Dans leur quasi-totalité des agriculteurs, ces déplacés n’ont pourtant pas ici, des terres à cultiver. Les 115 hectares promis par le gouvernement comme espace des cultures n’est pas encore disponible. ‘’C’est une impasse faute de perspective, mais c’est aussi une impasse physique, géographique : ce sont des gens qui avaient déjà tout perdu en route, qui ne trouvent rien en arrivent et qui vivent dans un dénouement total’’, avait déclaré Claire Magone, de l’Ong MSF très active dans les camps.
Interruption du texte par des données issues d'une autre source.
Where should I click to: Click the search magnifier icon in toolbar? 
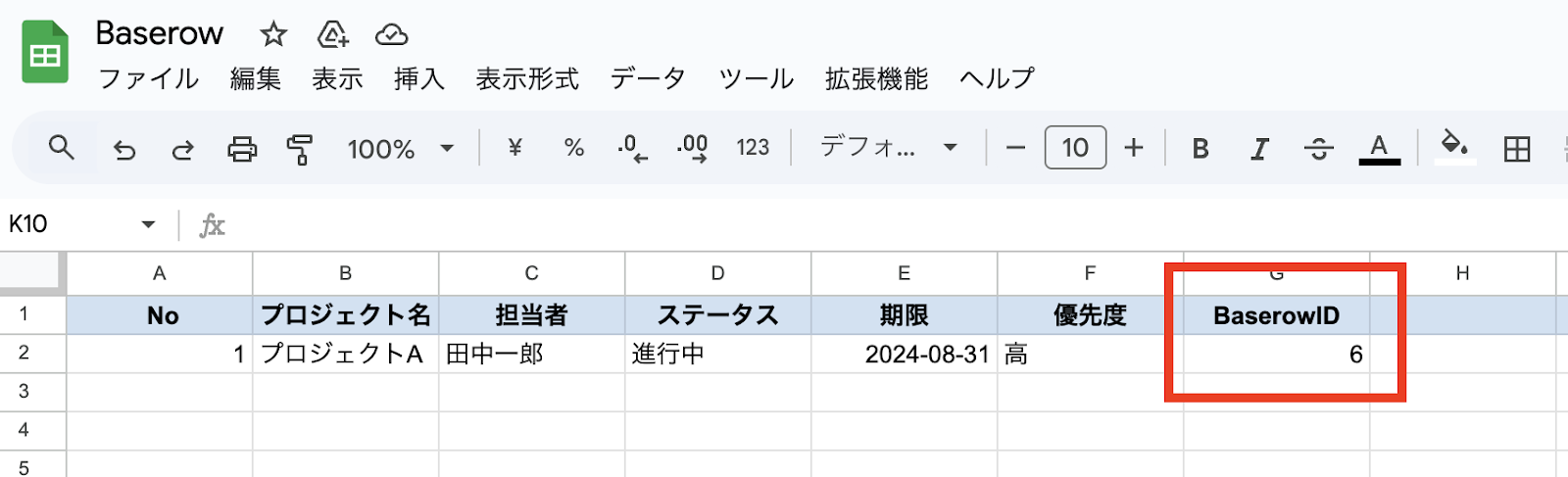62,148
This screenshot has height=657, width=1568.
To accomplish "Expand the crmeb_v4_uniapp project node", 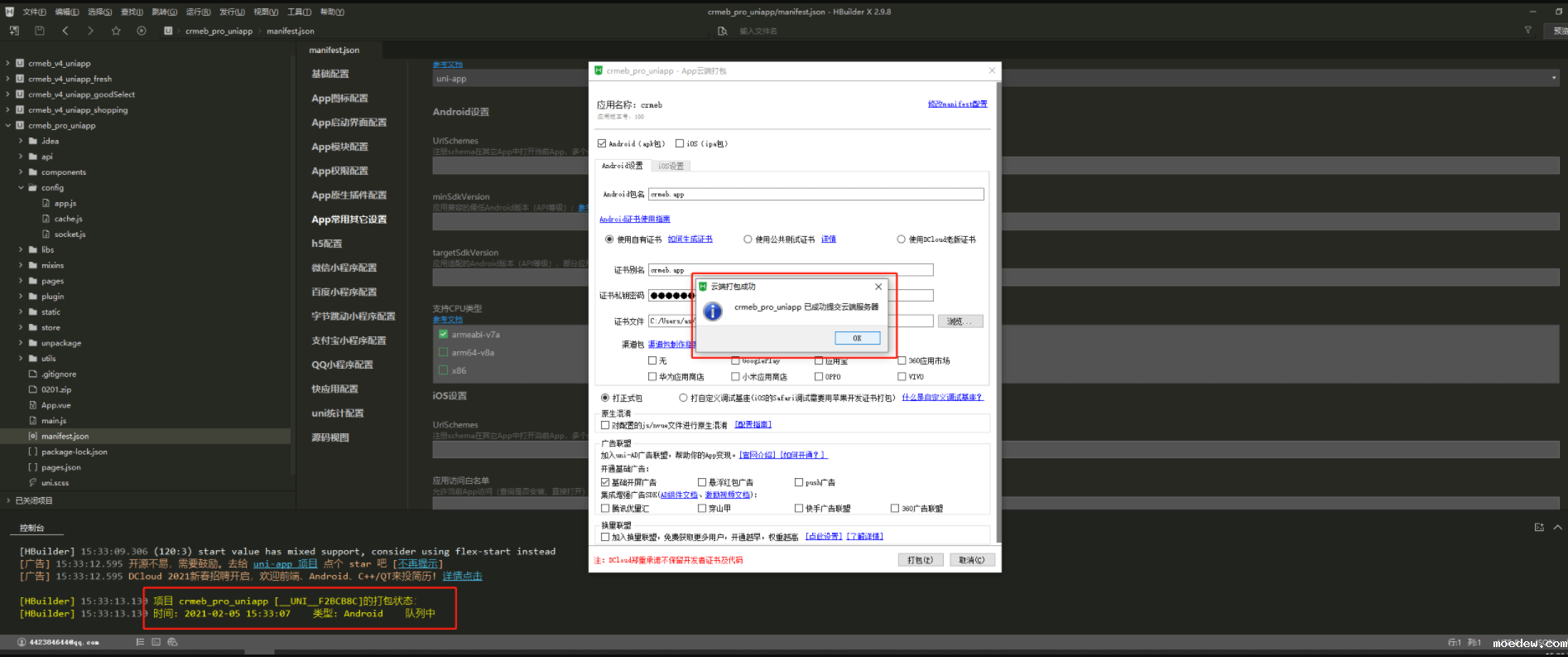I will pyautogui.click(x=8, y=63).
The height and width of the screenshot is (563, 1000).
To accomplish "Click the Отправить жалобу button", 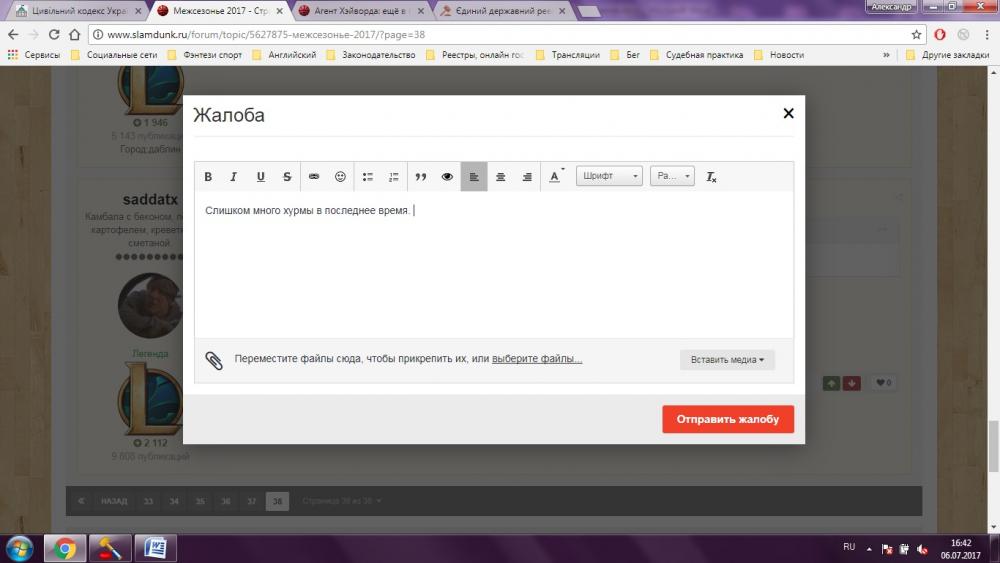I will [727, 419].
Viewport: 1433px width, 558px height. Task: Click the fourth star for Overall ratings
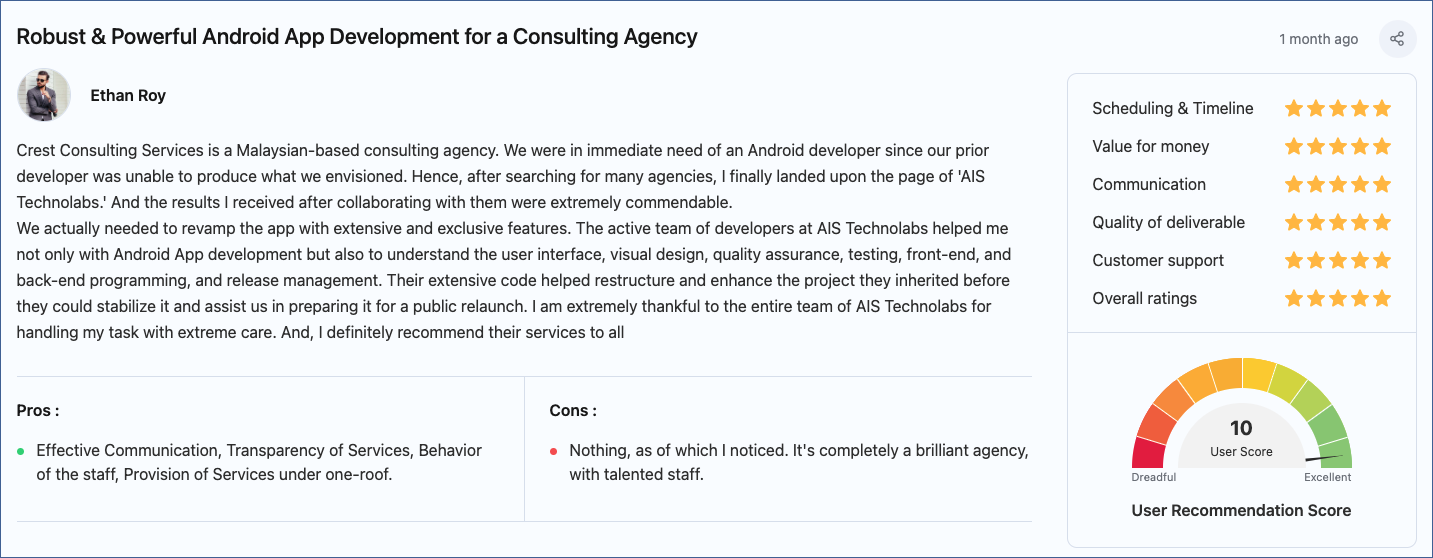tap(1360, 298)
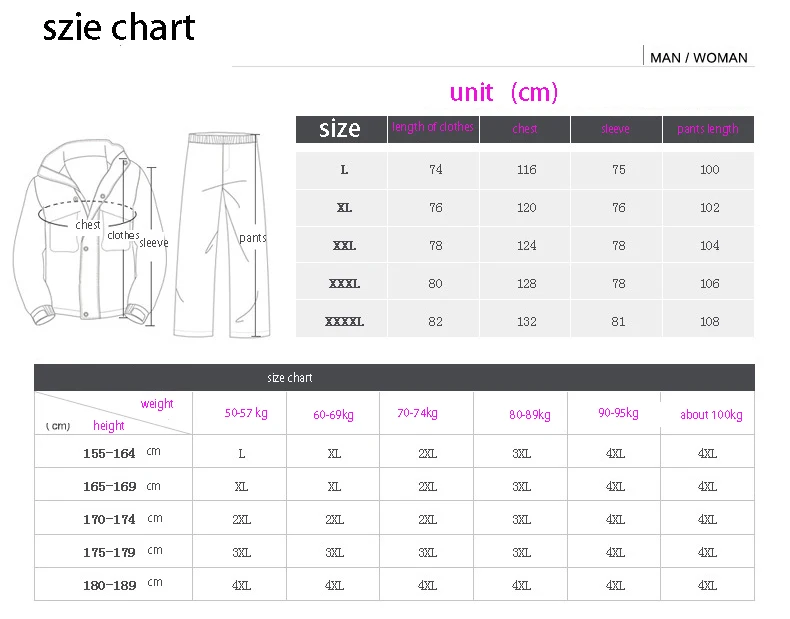Select the 'unit (cm)' heading
The width and height of the screenshot is (790, 619).
pyautogui.click(x=504, y=92)
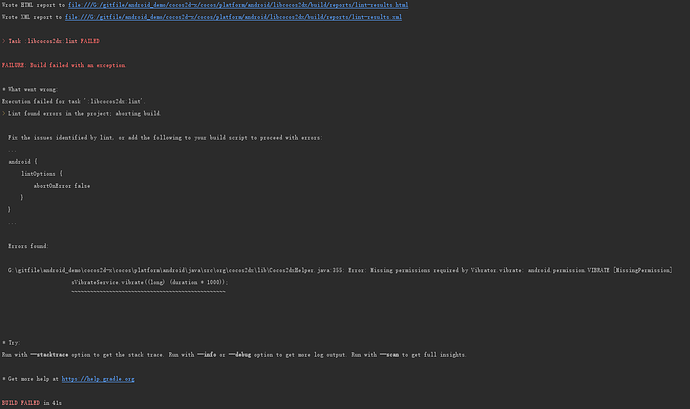The image size is (690, 409).
Task: Open the help.gradle.org link
Action: point(98,380)

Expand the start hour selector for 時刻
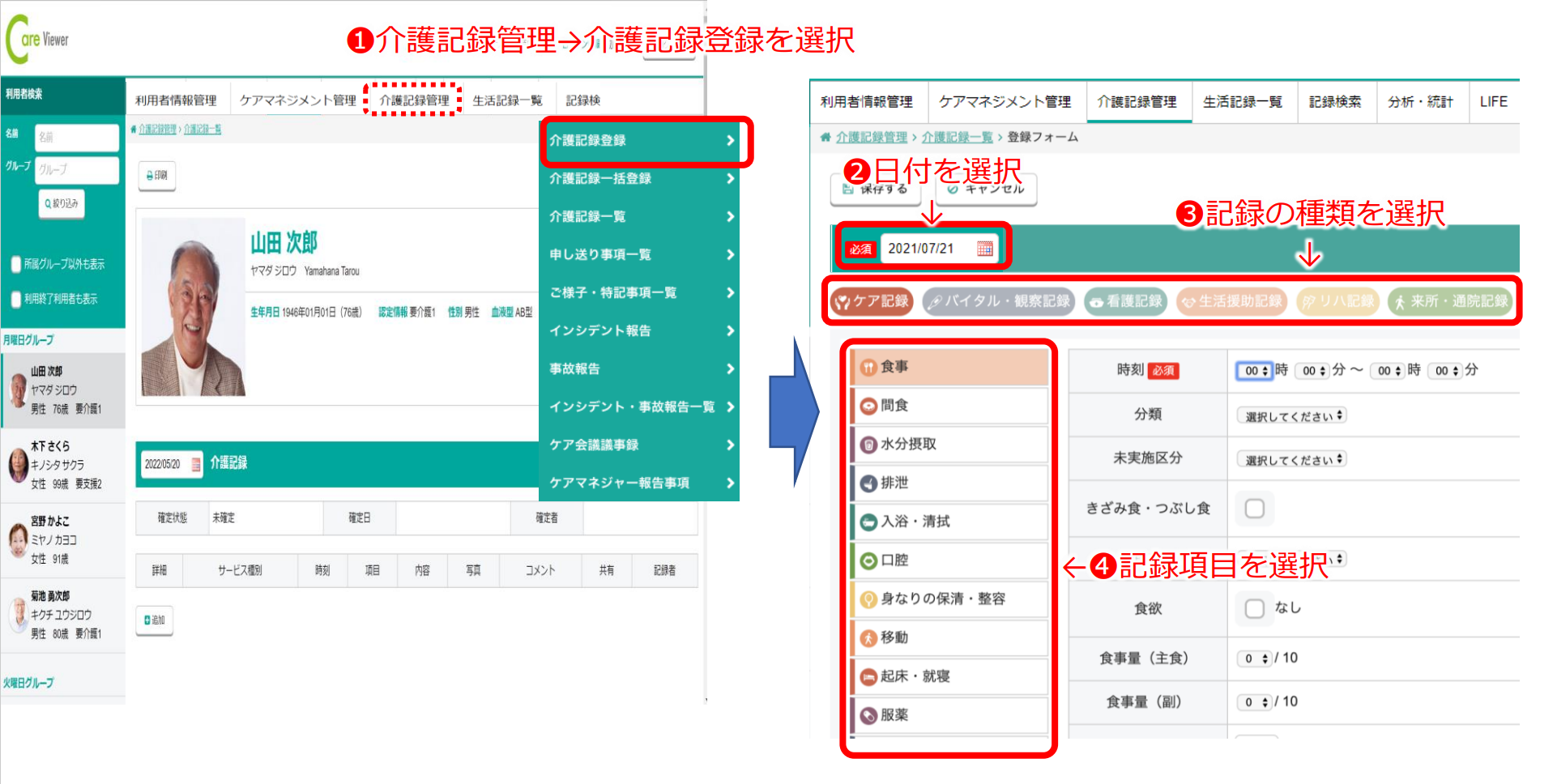[1255, 371]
La saturation dans ces camps insalubres demeure un véritable casse-tête à la base le plus souvent d’ailleurs de nombreuses maladies contagieuses. Çà et là déplore Jean Lingole de MSF, des cas de rougeole, de choléra sont régulièrement signalés. En plus des victimes des viols et violences sexuelles parmi les femmes et les jeunes filles. La prostitution a pris de l’ampleur et faute des moyes de préventions les risques de propagation des maladies sexuellement transmissibles inquiètent. ‘’Sans occupation aucune et en l’absence de toute aide significative, femmes et filles s’adonnent à la prostitution dans des maisons de tolérance, érigées autour et au sein des camps même.

La paix seul besoin

Des vieillards qui n’ont plus aussi rien à faire presque, n’aspirent qu’à une et une seule chose, la paix. ‘’Je viens de passer plus de deux ans dans deux camps dans des conditions pénibles. Je n’ai plus rien absolument rien. Mes cinq chèvres que j’avais réussi à emporter en fuyant de mon Rutshuru natal, ont toutes été vendues et à vil prix, afin de sauver la vie des enfants’’, raconte visage plein de désespoir Aloyse Amani, un sexagénaire. Et de conclure ‘’Nous n’avons que besoin de la paix et d’une véritable paix durable pour que nous retournions mourir dans nos villages’’, aspirent un groupe des vieillards attendant désespérément de l’enregistrement à la porte du bureau du gestionnaire du camp de Kanyarucinya.

Deux ans déjà depuis que le M23 a lancé sa guerre à partir des collines de Chanzu et de Runyonyi en territoire de Rutshuru avant de s’étendre sur Masisi et Rutshuru, plus de 900000 déplacés ont été enregistrés dans l’ensemble des sites. Plus d’un tiers d’entre eux étant des élèves, lesquels perdent chaque jour l’espoir de retourner à l’école. Certains ont déjà raté un, deux et bientôt trois ans d’études faute d’école et par manque des moyens exigés pour s’inscrire dans des écoles des localités d’accueil. ‘’Nos enfants n’ont pas accès à l’école dans la grande majorité. Et à l’allure où vont les choses personne ne sait si l’année scolaire encours pourra bien le reprendre aussi’’, déplorent Théo Musekura président du camp de déplacés de Kanyarucinya. Et d’ajouter ‘’Faute de classe et par manque d’occupation, les jeunes s’adonnent au vagabondage sexuel et la consommation abusive d’alcool’’, dans des camps devenus petit à petit des foyers d’insécurité.

D’ici septembre prochain, il y aura la prochaine rentrée scolaire. Ça sera la troisième année blanche pour ces enfants victimes de cette guerre injuste. ‘’Quand on est à la maison au village, chacun s’occupe aisément de ses activités économiques, cultive sa terre, produit et vend ses productions du champ et des bétail’’, rappel Anastasie Wimana, une agricultrice venue de Burungu. Et Safari Maonero, (venue de Rutoboko) d’ajouter ‘’ Nous en appelons au gouvernement de tout mettre en œuvre le plus rapidement possible afin qu’une véritable paix soit totalement rétablie et que nous retournions vivre et mourir chez nous’’.